The documentary focuses on environmental crises across the world. From Canada to Greece, Montana to India, the documentary explores how seven different local communities face enormous environmental challenges threatening their natural environment. These challenges are mainly represented by big corporations aiming to exploit lands and reserves in order to satisfy their appetite for oil, primal resources, wood, and water, without any consideration for the potential damage to the local environment and population.

The recurrent theme is that we need to change our perspective and the way we see facts about climate change and natural disasters.

According to Naomi Klein, we still have the power to fight back against fracking and oil companies keen to exploit every single centimetre of beautiful, wild and untouched spaces by changing the story we’ve been told so far (that’s where the title of the book comes from). She claims that for years we have been sold the idea that we cannot fight against big companies and that we won’t be successful in trying to change the way things are done in our developed world. She argues that another way is possible, that climate change can be transformed from one of the biggest threats we face to a wonderful opportunity to take back what belongs to nature and local communities.

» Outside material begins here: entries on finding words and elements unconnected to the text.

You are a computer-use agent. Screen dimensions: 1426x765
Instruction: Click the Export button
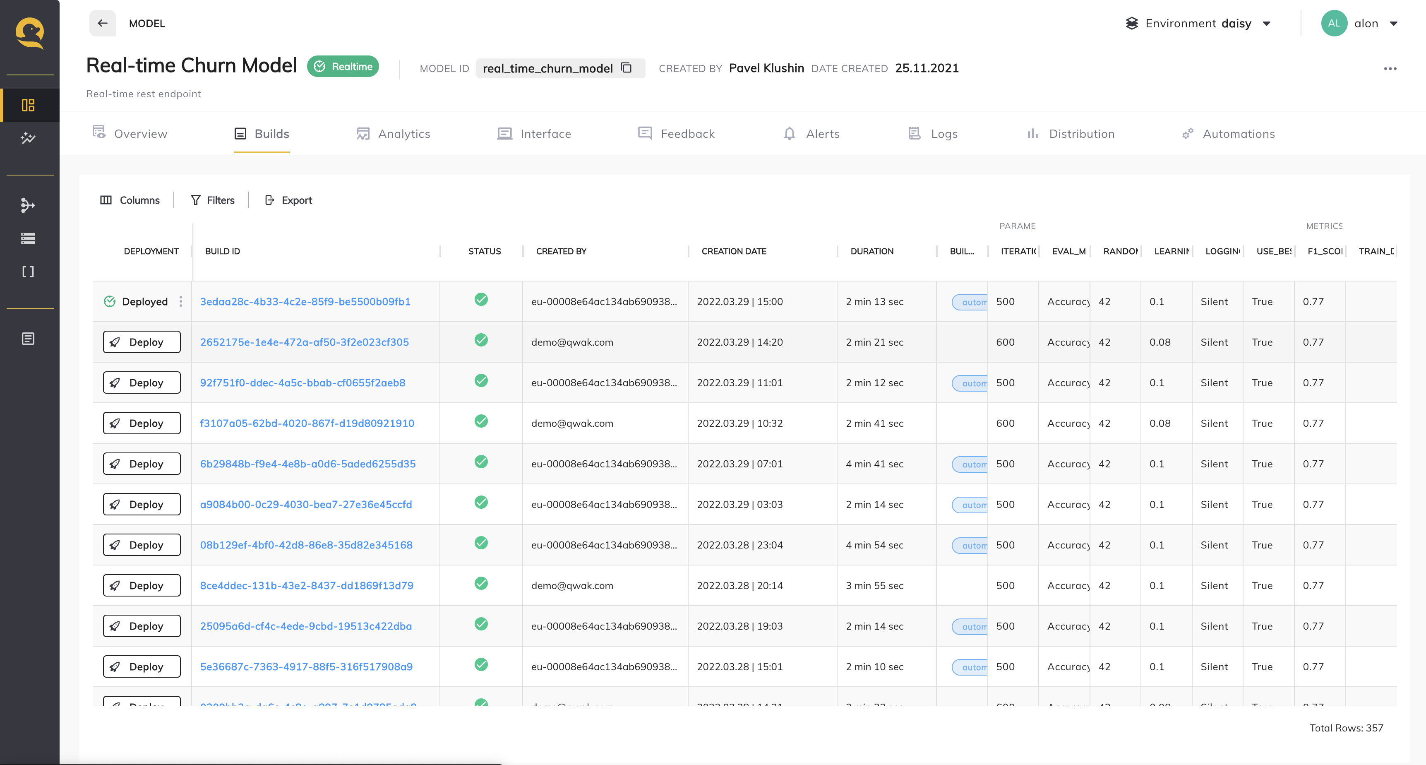pyautogui.click(x=288, y=200)
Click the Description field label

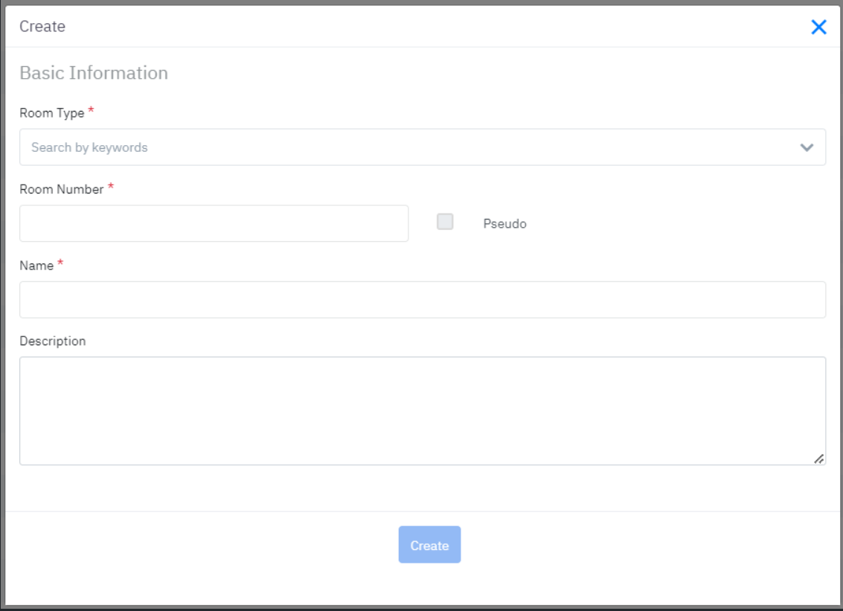coord(53,342)
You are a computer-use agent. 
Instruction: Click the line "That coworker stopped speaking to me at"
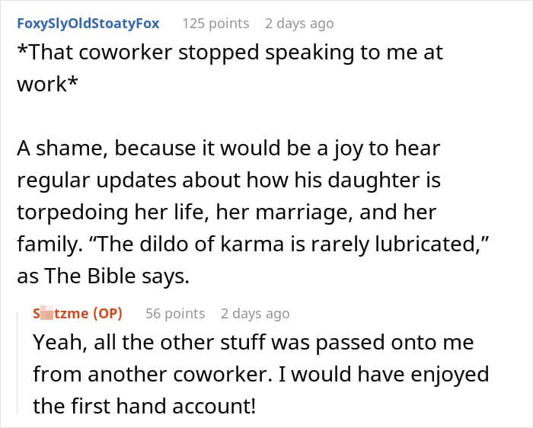point(229,53)
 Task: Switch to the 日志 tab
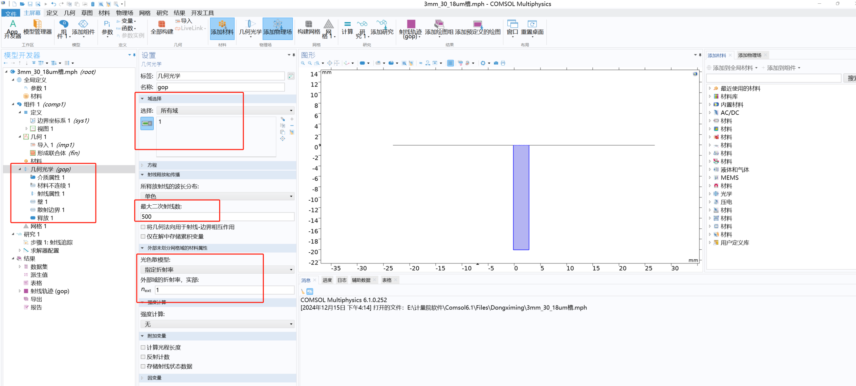point(342,280)

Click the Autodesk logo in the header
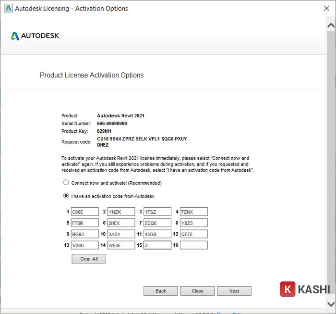35,36
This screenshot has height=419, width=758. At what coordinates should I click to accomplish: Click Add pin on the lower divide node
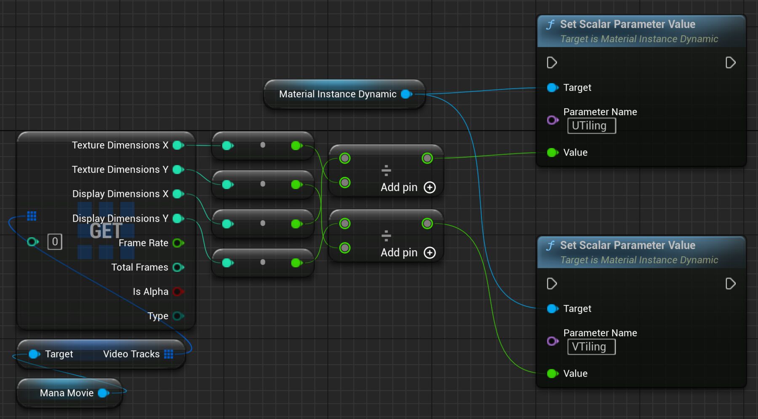(430, 253)
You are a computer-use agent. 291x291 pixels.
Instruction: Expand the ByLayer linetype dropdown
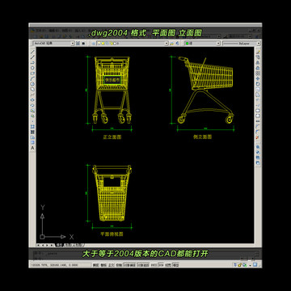(x=259, y=43)
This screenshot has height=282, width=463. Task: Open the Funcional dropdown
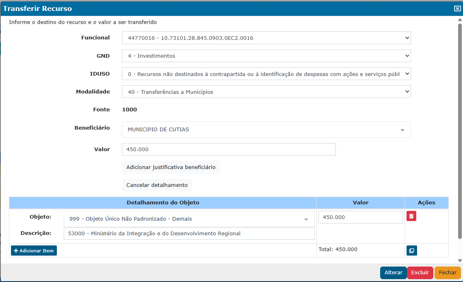click(x=266, y=38)
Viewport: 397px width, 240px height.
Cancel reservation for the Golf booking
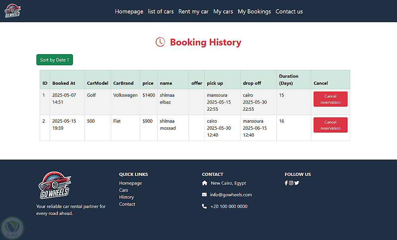[330, 99]
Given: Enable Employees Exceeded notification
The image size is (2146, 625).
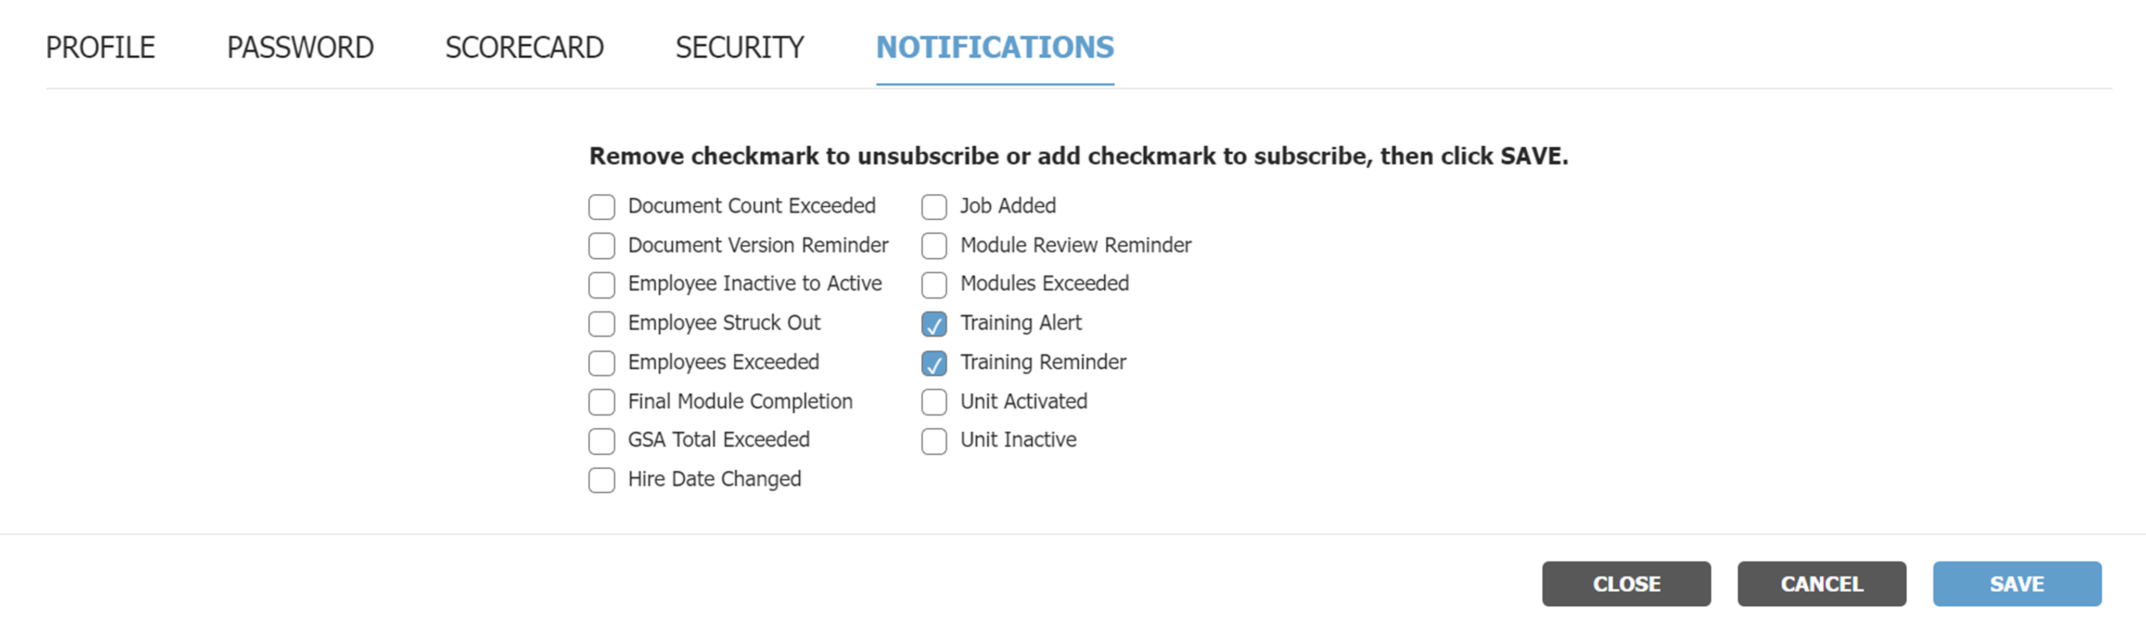Looking at the screenshot, I should coord(601,363).
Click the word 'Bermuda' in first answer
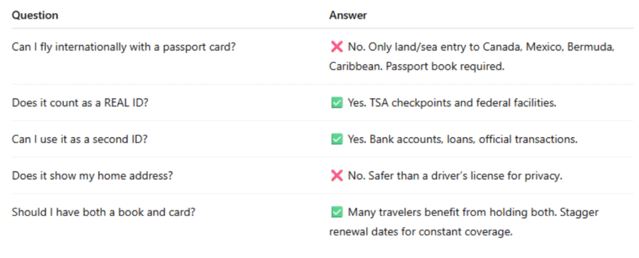 pyautogui.click(x=590, y=47)
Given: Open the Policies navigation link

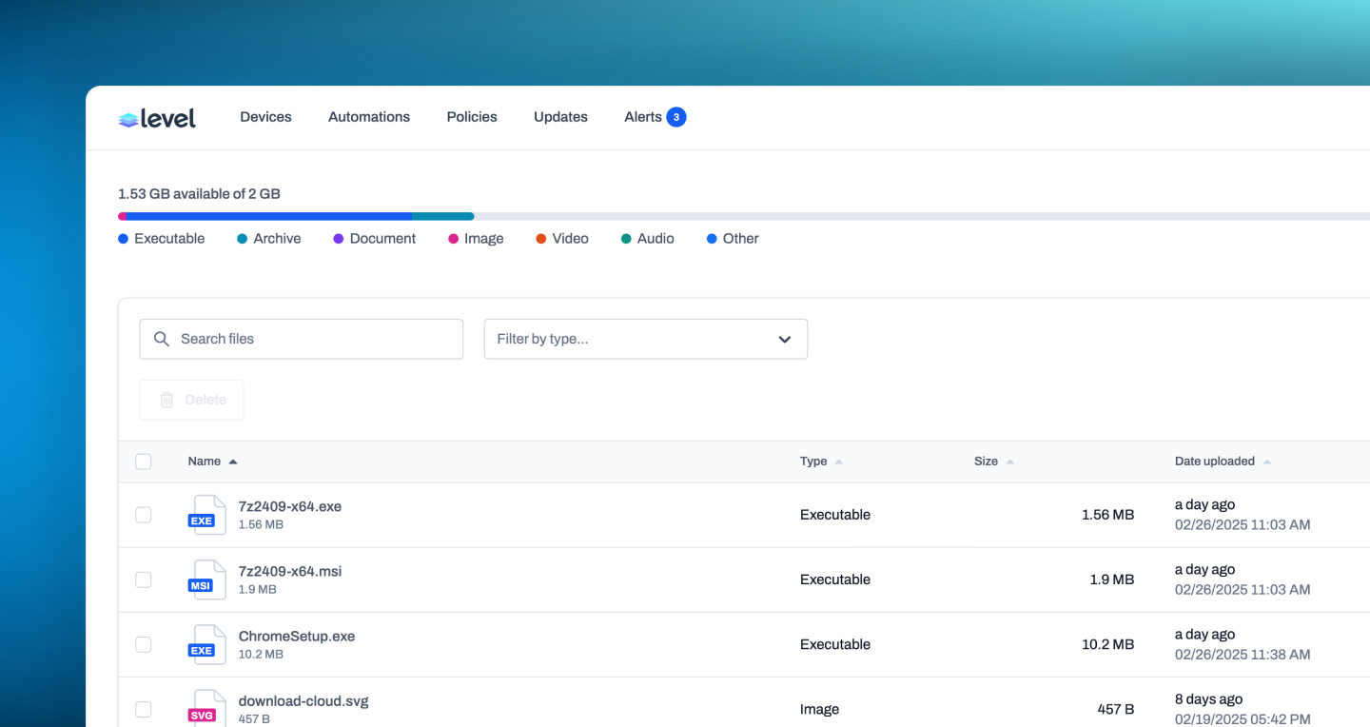Looking at the screenshot, I should click(472, 117).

In order to do so, she suggests we need to be the first ones to change our mind-sets and start to believe that a positive outcome is possible, delivering a strong message by being united and determined to preserve our villages, towns and cities.

Throughout the documentary we see very ordinary people who suddenly face massive challenges and threats to their own habitats, taking the destiny of their lands and children in their own hands and fighting for their freedom and their beliefs.

I found the actions undertaken by all these people and communities very brave and impressive, and I think that the message of the documentary is a powerful one. But the enthusiasm and the adrenaline experienced watching it needs to translate into planned and strategic action in order to enable change. And this is the difficult part.

Lots of dynamics and interests are involved in the process, and sometimes it’s not a matter of being brave or united enough, it’s a matter of obstacles and life-death decisions. In India, lots of protesters have been shot dead by authorities while they were trying to stop the exploitation of their lands, and we constantly see how in the world many other protests and marches end up in blood and tears. The good news is that the Indian protesters eventually achieved their goal: nobody is going to drill their land. But the war might not be over, and the same protest might be unsuccessful in other parts of the world.

But I do believe that something can be done and that we can change a lot at least on our personal level, among our peers, friends and beloved. Little changes can lead to further results for the common good, and if we are brave enough to challenge people surrounding us (sometimes it can be very hard even to inform your family your reasons for going vegetarian!), we could start changing habits step by step. The message I got from this all, is the importance of raising awareness, of making people conscious of what’s going on, what’s going to happen, and why it is important to act.

This reminds me of a great project I came across a while ago: Do-Nation. Do-Nation is based on the idea that instead of pushing and promoting big behavioural change campaigns, we can all make a difference by making a meaningful pledge – like for example cutting out meat, cycling to Scotland, going zero-waste – and inviting our friends and loved ones to support us and to make themselves a new pledge. Sounds awesome, right? And it is. Small changes can change a lot in your personal life and in the life of your community, leading to unexpected and great results. Fancy giving it a go? Who knows what big changes your small action could lead to.